**Requirement:** Determine the number of lines in these entries that hold the word "indicator". Give the number and nothing more.

**Information shown:**
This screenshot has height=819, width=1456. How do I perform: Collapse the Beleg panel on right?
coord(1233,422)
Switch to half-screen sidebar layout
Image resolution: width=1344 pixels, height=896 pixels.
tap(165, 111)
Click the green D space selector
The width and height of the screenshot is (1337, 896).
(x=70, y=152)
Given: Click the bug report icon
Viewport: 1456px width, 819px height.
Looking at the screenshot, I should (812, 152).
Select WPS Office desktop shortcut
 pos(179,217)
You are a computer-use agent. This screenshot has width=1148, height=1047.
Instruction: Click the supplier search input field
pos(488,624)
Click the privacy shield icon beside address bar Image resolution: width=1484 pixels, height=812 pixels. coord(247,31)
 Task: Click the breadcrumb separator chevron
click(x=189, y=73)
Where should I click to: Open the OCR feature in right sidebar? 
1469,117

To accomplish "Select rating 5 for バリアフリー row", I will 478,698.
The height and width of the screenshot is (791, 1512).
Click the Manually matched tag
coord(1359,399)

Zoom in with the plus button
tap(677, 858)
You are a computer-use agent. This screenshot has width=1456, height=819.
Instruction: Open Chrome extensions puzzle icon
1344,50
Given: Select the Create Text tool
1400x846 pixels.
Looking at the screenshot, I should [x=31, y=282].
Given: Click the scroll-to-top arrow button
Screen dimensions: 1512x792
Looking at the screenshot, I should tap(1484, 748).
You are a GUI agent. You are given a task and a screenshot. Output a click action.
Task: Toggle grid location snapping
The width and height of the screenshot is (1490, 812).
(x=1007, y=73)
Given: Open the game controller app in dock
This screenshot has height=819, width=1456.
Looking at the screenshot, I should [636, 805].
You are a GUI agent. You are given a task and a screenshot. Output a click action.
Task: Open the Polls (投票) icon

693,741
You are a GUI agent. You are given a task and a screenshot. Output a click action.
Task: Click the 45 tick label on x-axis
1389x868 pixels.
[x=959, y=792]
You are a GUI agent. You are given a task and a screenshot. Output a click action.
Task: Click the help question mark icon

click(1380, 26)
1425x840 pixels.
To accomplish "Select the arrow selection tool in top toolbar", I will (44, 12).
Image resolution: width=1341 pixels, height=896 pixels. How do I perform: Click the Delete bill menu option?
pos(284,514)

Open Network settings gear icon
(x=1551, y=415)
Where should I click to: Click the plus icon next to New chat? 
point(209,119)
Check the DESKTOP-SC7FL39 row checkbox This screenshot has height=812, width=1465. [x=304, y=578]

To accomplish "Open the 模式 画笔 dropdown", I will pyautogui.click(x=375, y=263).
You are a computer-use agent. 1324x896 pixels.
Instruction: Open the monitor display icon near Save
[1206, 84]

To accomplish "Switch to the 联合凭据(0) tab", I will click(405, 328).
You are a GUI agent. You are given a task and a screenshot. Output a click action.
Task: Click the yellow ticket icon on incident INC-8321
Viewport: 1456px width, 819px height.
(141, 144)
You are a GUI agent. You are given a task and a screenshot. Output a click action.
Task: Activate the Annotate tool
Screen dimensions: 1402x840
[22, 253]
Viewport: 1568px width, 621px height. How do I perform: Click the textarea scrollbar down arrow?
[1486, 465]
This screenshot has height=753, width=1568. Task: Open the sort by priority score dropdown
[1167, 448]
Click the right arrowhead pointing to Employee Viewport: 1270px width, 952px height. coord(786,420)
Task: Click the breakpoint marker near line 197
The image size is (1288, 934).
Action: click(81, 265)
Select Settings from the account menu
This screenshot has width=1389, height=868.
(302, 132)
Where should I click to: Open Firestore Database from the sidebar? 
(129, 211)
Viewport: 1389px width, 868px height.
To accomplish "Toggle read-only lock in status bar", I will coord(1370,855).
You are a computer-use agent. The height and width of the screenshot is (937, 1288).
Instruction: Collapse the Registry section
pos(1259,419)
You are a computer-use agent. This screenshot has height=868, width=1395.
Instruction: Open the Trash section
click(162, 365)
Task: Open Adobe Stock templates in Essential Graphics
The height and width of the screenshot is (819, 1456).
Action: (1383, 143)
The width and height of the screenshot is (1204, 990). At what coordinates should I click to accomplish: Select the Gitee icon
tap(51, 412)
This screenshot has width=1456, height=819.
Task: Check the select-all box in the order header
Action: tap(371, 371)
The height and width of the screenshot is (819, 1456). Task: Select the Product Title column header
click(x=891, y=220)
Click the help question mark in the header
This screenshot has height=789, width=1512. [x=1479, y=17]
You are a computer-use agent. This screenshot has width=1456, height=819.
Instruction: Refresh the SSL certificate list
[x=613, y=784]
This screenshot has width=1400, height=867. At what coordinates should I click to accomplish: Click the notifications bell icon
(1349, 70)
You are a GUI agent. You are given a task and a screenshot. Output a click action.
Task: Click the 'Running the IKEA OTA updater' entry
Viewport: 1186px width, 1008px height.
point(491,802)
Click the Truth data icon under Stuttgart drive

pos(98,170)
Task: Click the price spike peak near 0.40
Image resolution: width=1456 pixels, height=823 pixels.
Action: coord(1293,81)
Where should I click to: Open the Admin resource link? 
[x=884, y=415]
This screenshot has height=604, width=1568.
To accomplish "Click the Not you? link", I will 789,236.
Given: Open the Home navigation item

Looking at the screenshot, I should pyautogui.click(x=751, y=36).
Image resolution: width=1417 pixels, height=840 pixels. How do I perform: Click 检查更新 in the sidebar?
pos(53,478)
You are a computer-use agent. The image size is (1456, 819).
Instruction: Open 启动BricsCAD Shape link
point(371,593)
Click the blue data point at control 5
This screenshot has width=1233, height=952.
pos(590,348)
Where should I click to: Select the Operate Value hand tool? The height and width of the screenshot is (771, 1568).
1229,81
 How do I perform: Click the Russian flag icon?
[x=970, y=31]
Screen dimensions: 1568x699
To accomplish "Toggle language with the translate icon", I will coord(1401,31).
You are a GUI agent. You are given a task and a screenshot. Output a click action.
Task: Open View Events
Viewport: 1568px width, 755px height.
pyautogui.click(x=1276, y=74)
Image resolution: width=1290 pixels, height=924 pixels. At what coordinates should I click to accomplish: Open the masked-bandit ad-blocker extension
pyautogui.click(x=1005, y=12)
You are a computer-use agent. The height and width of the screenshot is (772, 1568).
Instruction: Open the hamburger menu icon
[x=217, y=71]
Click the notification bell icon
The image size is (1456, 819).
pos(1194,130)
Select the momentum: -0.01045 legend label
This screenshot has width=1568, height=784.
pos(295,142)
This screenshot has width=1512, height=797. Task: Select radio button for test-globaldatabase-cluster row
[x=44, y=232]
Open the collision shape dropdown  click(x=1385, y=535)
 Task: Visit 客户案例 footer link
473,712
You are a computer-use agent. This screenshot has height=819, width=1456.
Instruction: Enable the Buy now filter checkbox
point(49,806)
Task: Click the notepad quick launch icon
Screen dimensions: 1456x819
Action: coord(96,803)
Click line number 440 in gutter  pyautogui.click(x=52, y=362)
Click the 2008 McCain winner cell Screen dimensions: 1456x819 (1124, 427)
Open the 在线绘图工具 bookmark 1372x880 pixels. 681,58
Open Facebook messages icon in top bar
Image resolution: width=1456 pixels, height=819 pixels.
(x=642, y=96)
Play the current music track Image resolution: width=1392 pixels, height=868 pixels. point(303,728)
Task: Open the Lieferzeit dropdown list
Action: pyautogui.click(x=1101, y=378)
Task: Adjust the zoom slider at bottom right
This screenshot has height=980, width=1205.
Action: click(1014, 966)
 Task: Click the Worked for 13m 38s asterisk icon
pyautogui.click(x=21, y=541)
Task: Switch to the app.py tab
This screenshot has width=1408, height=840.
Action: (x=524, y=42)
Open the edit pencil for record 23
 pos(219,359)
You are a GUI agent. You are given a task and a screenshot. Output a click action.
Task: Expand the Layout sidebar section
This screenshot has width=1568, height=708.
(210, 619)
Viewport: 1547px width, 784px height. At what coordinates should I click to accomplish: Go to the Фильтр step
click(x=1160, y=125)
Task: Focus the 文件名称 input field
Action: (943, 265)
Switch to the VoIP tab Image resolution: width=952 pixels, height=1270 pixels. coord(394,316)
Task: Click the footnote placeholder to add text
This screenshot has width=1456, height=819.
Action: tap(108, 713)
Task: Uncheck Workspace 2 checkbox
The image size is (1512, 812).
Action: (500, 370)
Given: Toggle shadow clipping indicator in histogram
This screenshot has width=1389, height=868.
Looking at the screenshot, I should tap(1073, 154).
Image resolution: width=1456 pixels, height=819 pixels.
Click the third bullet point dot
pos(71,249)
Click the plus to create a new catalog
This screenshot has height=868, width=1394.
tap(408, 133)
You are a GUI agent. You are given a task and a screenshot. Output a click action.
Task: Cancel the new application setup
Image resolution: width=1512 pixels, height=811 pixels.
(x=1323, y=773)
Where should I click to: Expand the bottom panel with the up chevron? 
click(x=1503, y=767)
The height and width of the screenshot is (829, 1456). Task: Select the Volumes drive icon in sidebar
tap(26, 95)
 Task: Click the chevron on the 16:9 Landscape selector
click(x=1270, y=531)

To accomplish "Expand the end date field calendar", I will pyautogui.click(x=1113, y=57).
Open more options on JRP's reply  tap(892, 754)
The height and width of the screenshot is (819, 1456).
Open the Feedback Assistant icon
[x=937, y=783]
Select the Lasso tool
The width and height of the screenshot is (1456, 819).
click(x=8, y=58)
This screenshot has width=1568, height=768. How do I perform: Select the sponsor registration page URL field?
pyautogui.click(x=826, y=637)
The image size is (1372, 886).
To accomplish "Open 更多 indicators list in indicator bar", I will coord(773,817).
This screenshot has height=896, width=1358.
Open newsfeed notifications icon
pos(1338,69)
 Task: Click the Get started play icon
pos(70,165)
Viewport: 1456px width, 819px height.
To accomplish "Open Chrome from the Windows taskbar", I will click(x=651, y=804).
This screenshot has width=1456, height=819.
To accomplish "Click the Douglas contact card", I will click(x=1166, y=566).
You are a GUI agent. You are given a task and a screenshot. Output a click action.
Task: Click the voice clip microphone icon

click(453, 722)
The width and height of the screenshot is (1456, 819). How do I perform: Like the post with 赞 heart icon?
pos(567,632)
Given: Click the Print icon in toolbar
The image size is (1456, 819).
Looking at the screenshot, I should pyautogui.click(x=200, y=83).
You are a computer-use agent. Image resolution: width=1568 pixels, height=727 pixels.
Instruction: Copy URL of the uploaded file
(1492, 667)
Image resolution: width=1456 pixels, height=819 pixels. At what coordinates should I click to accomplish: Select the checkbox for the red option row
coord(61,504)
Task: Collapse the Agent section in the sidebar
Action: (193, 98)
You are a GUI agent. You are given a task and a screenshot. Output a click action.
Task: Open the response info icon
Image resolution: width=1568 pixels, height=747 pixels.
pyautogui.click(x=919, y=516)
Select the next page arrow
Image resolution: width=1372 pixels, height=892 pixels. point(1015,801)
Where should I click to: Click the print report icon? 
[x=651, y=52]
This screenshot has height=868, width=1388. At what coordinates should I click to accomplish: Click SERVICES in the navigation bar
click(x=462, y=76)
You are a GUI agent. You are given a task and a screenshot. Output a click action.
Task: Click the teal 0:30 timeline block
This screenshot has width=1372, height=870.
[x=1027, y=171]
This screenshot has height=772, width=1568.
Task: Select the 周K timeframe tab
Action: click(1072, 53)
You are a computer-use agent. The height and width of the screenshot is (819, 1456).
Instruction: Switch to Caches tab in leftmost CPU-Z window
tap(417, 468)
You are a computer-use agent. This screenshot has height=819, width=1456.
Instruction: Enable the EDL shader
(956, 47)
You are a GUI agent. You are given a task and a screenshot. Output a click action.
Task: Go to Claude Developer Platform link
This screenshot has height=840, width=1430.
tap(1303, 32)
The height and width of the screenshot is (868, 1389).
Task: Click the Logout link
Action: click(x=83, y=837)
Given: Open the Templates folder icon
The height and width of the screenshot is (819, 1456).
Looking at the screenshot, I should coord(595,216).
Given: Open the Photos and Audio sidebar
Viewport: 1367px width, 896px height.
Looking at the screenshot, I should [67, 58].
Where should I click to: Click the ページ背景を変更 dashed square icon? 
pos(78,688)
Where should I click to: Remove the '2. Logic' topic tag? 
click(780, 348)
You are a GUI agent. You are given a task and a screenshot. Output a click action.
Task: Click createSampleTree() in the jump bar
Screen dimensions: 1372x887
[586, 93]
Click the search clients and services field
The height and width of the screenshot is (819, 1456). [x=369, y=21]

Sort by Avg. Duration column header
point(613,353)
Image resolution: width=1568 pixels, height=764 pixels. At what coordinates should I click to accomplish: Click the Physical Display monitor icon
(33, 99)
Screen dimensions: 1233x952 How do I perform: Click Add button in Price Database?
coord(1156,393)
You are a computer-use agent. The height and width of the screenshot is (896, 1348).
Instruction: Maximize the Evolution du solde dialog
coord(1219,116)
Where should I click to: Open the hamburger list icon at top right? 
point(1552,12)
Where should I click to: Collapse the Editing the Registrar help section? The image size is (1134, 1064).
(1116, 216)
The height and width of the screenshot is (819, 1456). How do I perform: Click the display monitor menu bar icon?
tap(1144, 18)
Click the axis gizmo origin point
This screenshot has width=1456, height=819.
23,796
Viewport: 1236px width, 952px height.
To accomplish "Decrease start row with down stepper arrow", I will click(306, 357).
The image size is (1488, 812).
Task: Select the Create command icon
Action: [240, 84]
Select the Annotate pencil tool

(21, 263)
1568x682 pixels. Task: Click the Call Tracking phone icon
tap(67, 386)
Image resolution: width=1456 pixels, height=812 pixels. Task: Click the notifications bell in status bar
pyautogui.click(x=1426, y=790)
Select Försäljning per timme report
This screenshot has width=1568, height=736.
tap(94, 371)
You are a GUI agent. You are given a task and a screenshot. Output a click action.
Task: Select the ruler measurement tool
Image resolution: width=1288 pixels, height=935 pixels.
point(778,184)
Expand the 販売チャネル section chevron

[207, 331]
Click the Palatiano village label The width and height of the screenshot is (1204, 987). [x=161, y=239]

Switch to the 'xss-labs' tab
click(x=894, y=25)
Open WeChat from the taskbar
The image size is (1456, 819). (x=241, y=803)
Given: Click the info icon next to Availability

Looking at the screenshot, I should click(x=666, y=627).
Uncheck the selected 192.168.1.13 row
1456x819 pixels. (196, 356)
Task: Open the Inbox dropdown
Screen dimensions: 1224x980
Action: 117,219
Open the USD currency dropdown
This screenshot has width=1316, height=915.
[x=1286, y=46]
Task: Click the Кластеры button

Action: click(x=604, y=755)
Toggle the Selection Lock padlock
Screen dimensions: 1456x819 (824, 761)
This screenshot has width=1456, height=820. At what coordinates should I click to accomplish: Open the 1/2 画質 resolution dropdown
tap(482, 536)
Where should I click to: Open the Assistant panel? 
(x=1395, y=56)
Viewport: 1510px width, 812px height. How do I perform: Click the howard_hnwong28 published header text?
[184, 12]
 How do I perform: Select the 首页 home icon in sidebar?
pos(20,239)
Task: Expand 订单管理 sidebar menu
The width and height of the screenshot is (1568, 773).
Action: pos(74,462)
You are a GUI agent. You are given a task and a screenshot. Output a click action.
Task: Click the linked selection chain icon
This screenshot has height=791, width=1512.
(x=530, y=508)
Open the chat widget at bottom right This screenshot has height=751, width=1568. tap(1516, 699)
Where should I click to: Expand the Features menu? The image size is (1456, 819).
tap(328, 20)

**Output of the task:** 2